Security was far from bullet proof


US ammunition retailer Graf & Sons (Grafs) has admitted suffering a data breach that exposed customers’ credit card details.

In a notice to customers, Grafs said that hackers had placed malicious code on the systems of its hosting provider. As a result, the code was served through Grafs’ website. This malware captured customer credit card information from the e-commerce portion of grafs.com.

The attack was detected late last month after Missouri-based Grafs started an investigation when it noticed problems with its site.

It’s still unclear whether or not hackers managed to exfiltrate the stolen data but Grafs nonetheless decided it was prudent to warn customers that it had experienced a breach.

In a statement, Grafs said that it had notified the FBI and other authorities while it continues to investigate the problem and shore up its defenses.

Customer data affected by the breach included names, email addresses, mailing addresses, and payment card data, such as credit card numbers, expiration dates, and CVV numbers.
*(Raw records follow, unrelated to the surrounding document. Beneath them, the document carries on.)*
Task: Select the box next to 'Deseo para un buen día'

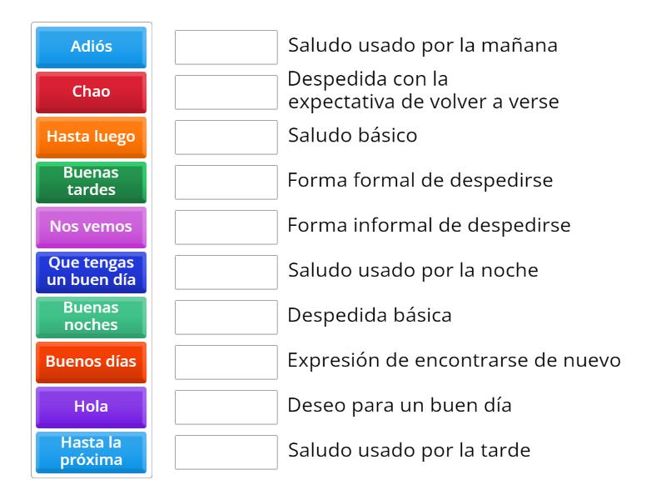Action: click(226, 408)
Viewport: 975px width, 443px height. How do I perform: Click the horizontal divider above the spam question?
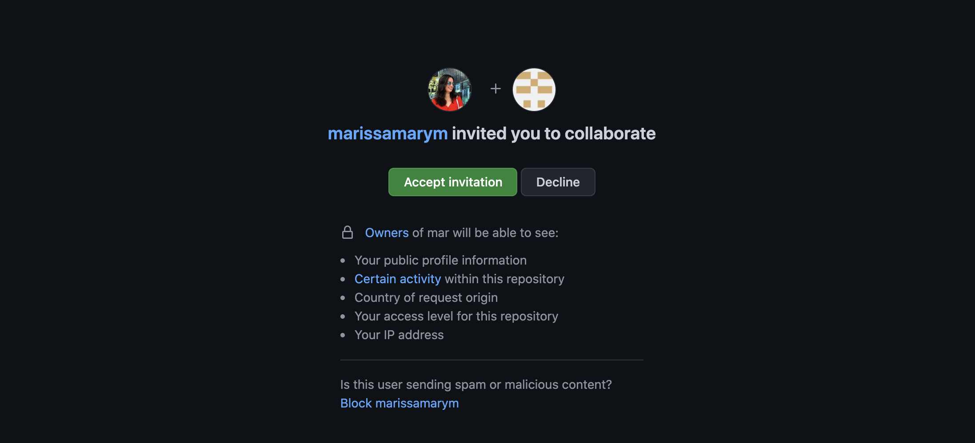pos(492,360)
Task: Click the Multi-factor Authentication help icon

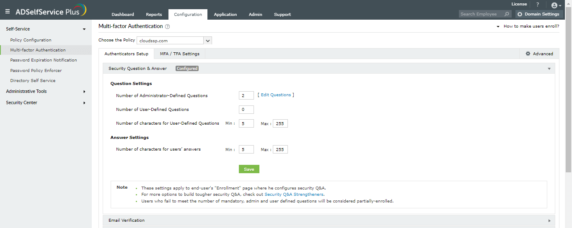Action: [x=168, y=26]
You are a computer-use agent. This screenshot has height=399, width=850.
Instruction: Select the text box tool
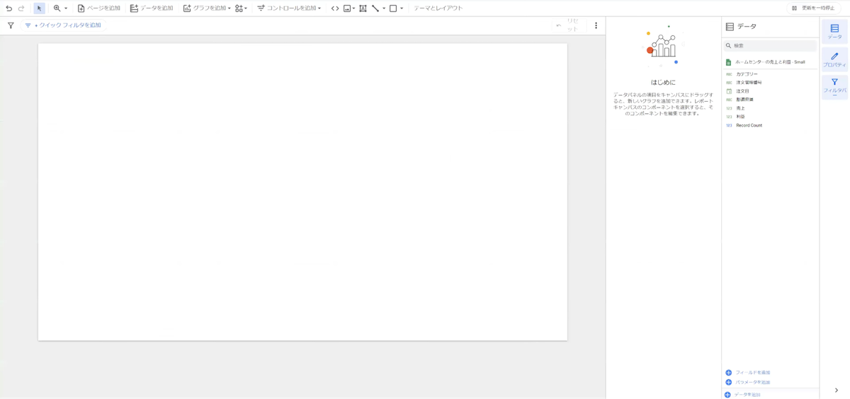pyautogui.click(x=363, y=8)
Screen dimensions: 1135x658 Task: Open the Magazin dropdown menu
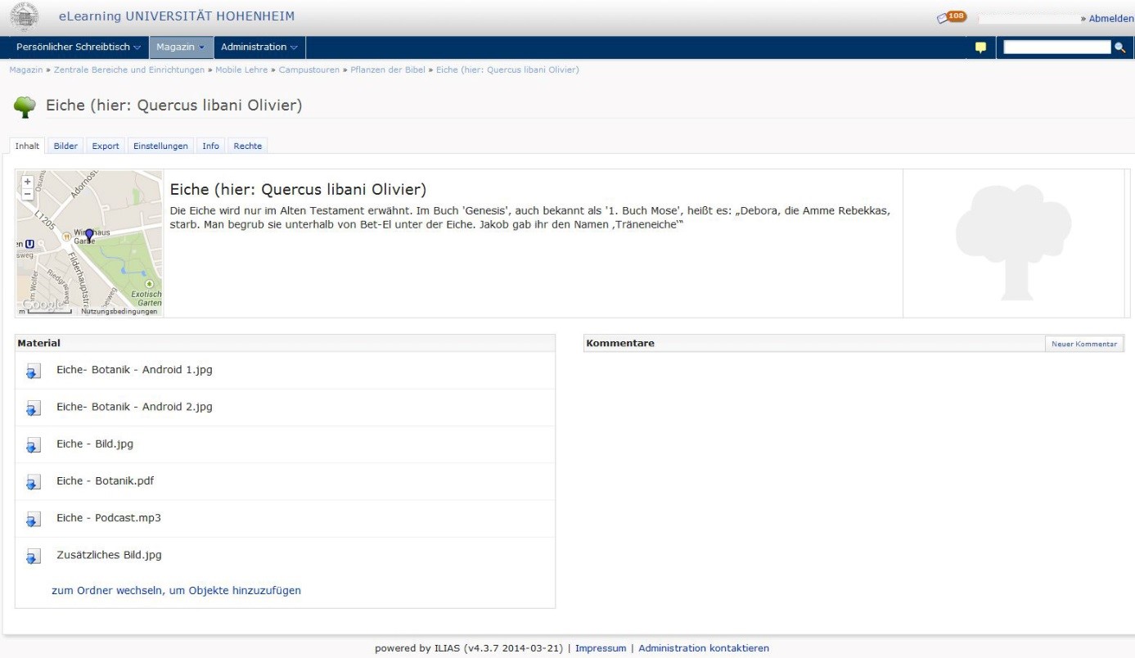[x=181, y=47]
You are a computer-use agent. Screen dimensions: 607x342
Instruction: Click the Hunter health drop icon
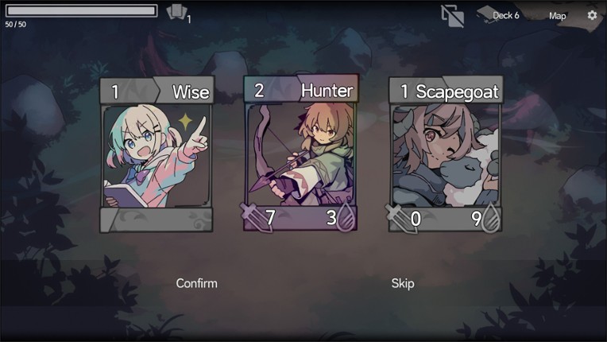click(x=346, y=218)
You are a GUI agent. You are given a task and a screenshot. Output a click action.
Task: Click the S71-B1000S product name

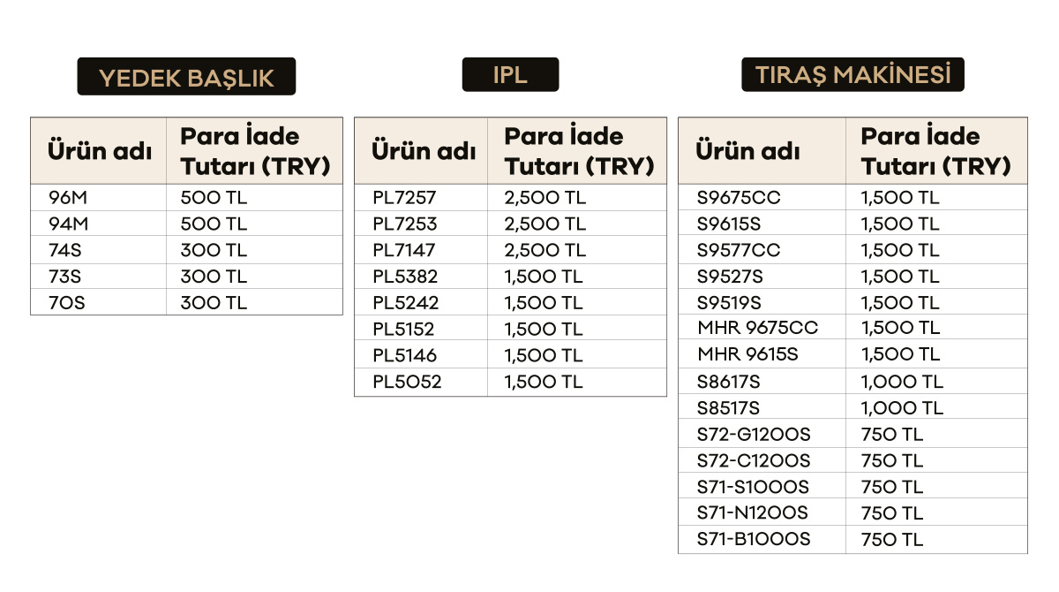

Details of the security incident became public on Wednesday after the breach notice was re-posted on the website of the Vermont Attorney General.

It’s unclear how many consumers were affected by the breach.

Grafs is yet to respond to inquiries from The Daily Swig on this point or whether the tactics used to hack its site were the same as those applied against Ticketmaster, BA, and others by cybercriminals using the so-called Magecart techniques.

We’ll update this story as and when more information comes to hand.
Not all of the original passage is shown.